Finally, a muffin recipe that fuels your body and satisfies your cravings for baked breakfast goods. These Blueberry muffins are vegan, fat-free and sugar-free. They are made with whole wheat flour, sweetened with the natural goodness of bananas, blueberries, and applesauce; they taste really really good.
I make them pretty regularly, using whatever fruit has come out of the garden. They make a fantastic breakfast to take to work if you aren’t big on eating at the crack of dawn. They are also perfect for making ahead because when put in the fridge, they can provide a healthy breakfast all week as you rush off to work.
2 cups whole wheat flour (white flour also works great)
1 tsp baking soda
1/2 tsp cinnamon
1/2 tsp salt
1 1/2 tsp baking powder
2/3 cup almond milk
1 tsp vanilla
2 mashed bananas
2/3 cup apple sauce (I use no sugar added)
1 cup blueberries
1 tsp chia seeds (totally optional, but I love the added omegas)
Mix all the dry ingredients together in a big bowl. Mix wet ingredients together and then add them to the dry. Stir wet and dry together with a fork, being careful not to over mix.If the mixture feels especially dry, add another splash of almond milk. It will vary based on how ripe the bananas are.

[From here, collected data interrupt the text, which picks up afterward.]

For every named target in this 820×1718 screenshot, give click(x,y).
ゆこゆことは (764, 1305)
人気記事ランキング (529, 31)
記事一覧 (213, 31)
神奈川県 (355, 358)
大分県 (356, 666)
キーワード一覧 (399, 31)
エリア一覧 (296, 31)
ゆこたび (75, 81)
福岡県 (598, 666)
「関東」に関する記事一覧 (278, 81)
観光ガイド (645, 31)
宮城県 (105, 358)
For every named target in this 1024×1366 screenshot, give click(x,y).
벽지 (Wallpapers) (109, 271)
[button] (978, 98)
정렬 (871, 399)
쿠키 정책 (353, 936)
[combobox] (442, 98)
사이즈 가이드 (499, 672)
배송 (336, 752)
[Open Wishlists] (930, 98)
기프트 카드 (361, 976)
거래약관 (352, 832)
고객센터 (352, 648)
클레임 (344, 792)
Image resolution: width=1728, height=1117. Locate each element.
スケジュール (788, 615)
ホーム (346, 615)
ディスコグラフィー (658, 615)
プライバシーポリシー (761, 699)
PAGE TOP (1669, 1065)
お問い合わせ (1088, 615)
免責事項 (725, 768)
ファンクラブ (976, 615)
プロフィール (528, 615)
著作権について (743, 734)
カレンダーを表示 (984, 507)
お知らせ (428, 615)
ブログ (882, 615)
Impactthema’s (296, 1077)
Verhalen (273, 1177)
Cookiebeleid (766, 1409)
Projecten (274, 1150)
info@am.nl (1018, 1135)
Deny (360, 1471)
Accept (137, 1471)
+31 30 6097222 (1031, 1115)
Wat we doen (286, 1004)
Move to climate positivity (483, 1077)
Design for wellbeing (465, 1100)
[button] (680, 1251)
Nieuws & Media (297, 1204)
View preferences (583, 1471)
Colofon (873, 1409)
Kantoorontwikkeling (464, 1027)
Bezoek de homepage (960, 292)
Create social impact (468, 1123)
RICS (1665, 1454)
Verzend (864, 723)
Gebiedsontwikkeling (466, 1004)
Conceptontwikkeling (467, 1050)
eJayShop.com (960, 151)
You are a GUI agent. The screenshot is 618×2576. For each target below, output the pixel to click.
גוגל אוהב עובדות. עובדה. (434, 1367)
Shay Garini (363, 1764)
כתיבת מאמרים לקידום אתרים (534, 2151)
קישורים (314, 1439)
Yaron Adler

Add chia seeds and blueberries, mixing until combined.
Place mixture in either muffin tins with papers or in a mini loaf pan. If you don’t want to use muffin papers, you can just spray the muffin tin with a little bit of olive oil spray and the muffins will come out like a charm. Sometimes, I’ll take whatever fresh fruit we have growing and throw it into the middle of each muffin. I’ve used mini strawberries and cherries, both have turned out delicious.
Bake at 350 degrees for about 20 – 30mins, or until the muffins turn a nice golden brown color on the sides. The top may still appear slightly white because of their lack of diary. Enjoy!